What to work on: Please carry on the passage about John Wathan and Hal McRae managing the KC Royals, picking up right after its final sentence.

Text to read:
The KC Royals finished third (84-77) in Wathan’s first full season as skipper, then went 92-70 in 1989 but finished second in the West, seven games behind Oakland. They dropped to sixth (75-86) in the then-seven team West in ’90.
Wathan’s tenure with the Royals ended May 22, 1991 when, with the Royals mired in last place at 15-22, the club fired him, replacing him for a game with Bob Schaefer until they brought Hal McRae back to manage.
Wathan later held several baseball jobs, including with the Royals, and managed the Angels part of a season while Buck Rodgers recuperated from a vehicle crash. Wathan’s sons Dusty and Derek played pro ball; Dusty had a brief stint with the Royals and is now the Phillies’ third-base coach.
Hal McRae came to the KC Royals as an outfielder in 1973, the club’s prime target in a trade that sent Roger Nelson and Richie Scheinblum to Cincinnati. McRae split time between right field and the newly-created designated hitter position that season, then became KC’s go-to DH for the remainder of his 19-year career. Known for his tenacious, aggressive play–especially on the basepaths–McRae finished with over 100 steals, over 1,000 RBIs and a .290 average.
McRae retired during the 1987 season and was serving as hitting coach when the club decided to fire manager Billy Gardner. General manager John Schuerholz offered the job to McRae for the rest of the campaign, but apparently offered no guarantee for 1988 or beyond. McRae turned the job down, suggesting he didn’t know if he was ready to commit to the demands of the position. Schuerholz hired McRae’s fellow coach and former teammate John Wathan instead.
With the KC Royals floundering in last place after a 15-22 start in 1991, new general manager Herk Robinson fired Wathan and pursued McRae; this time, McRae was ready to manage and took the job. Bob Schaefer managed the club for a game while it awaited McRae, then Montreal’s hitting coach, to arrive; the Royals gave Schaefer a win and stood 16-22 when McRae took over. Although KC lost its first game under McRae, the club improved and finished 66-58 for him and 82-80 for the campaign.
The Royals started horribly the next season, losing 15 of their first 17 games, and never recovered; they finished tied with the Angels for next-to-last in the West with a 72-90 record. A third place, 84-78 1993 followed, but was marred by an ugly post-game incident in late April when McRae, angered by a reporter’s question, lashed out and swept his desktop of its contents. One object hit a beat writer and bloodied his face.

[Screen grounding listing]
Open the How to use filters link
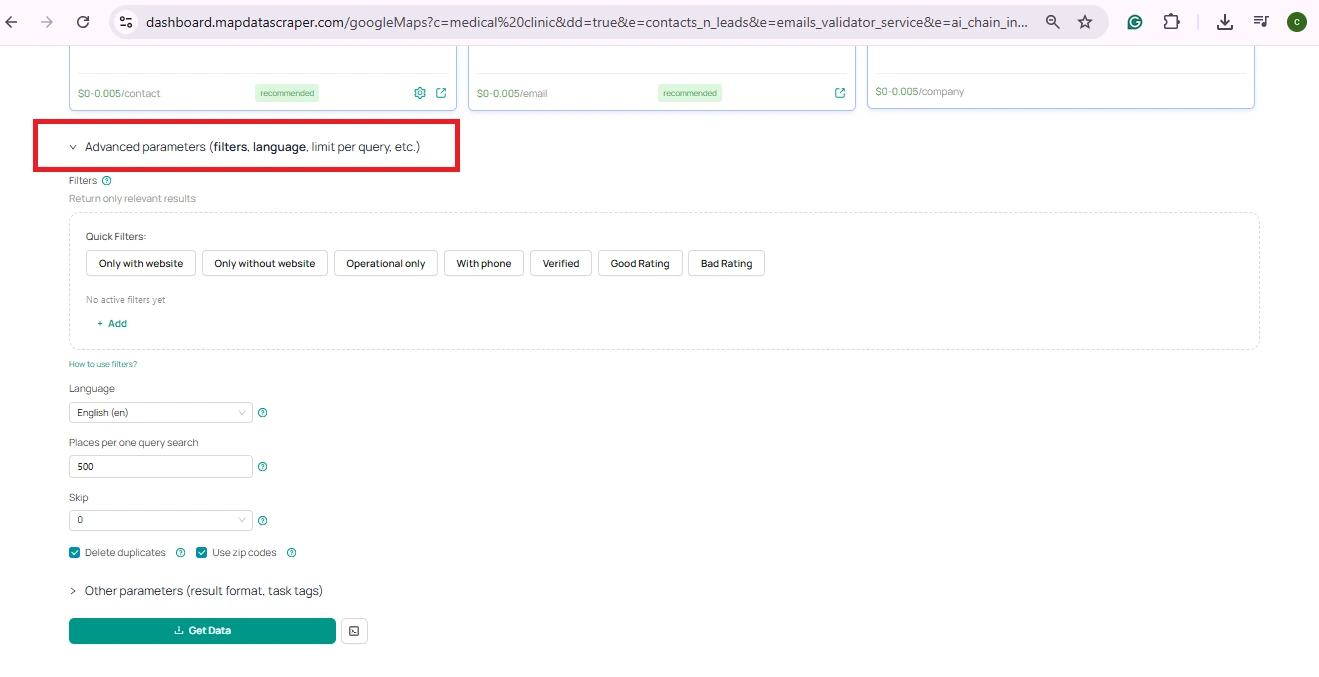Screen dimensions: 1319x677 [x=103, y=365]
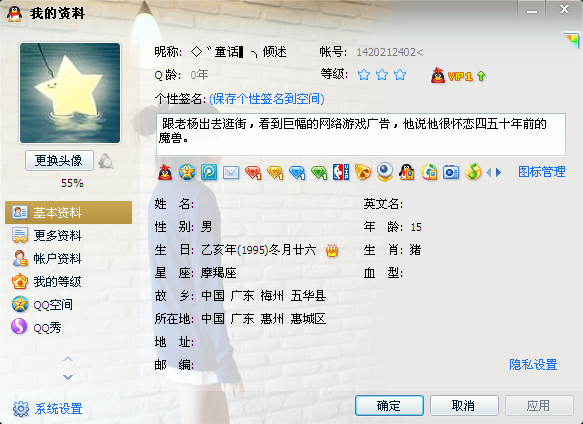The width and height of the screenshot is (583, 424).
Task: Open the 隐私设置 link
Action: [x=533, y=365]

Task response:
McRae survived the incident and had the Royals in third place, just four games out of first, when the players went on strike the next season. Although the strike wiped out the rest of the campaign, the business of the game continued and the club curiously fired McRae in September.
A highlight of McRae’s Kansas City tenure was managing his son Brian, who played with the Royals every season his father managed. McRae’s clubs never reached the playoffs and he finished 286-277. He then managed Tampa Bay for a season-and-a-half with a 113-196 record.
The Royals replaced McRae with the last of its former players to manage the club.
Like John Wathan before him, Bob Boone sharpened his baseball mind as an excellent catcher. In 19 years in the majors–the final two with the KC Royals–he was an All-Star four times and won seven Gold Gloves. He hit .274 for KC in 1989, then retired during the ’90 season after breaking a finger.
Boone’s first managerial job came quickly–he was hired a few months after retiring, but never skippered a game for his employer. The job came from an Orlando group bidding for an expansion team and was conditioned upon a successful bid; the major leagues picked Miami and Colorado instead.
His next offer came from his old friends in Kansas City and he agreed to replace Hal McRae as manager for the 1995 season, becoming the third straight–and last–former Royal to manage the club full time. Unfortunately, Boone was less successful than his predecessors Wathan and McRae: the Royals were 70-74 in the strike-shortened 1995 season, finished last at 75-86 in ’96, and were in fourth place (36-46) when the Royals fired him in July 1997.
Boone then managed the Reds to a 190-238 record in two seasons and part of a third; combined with his 181-206 KC record, he finished his managerial career 371-444.
Boone’s father, Ray, and two sons, Bret and Aaron, all played in the majors. Aaron currently manages the Yankees.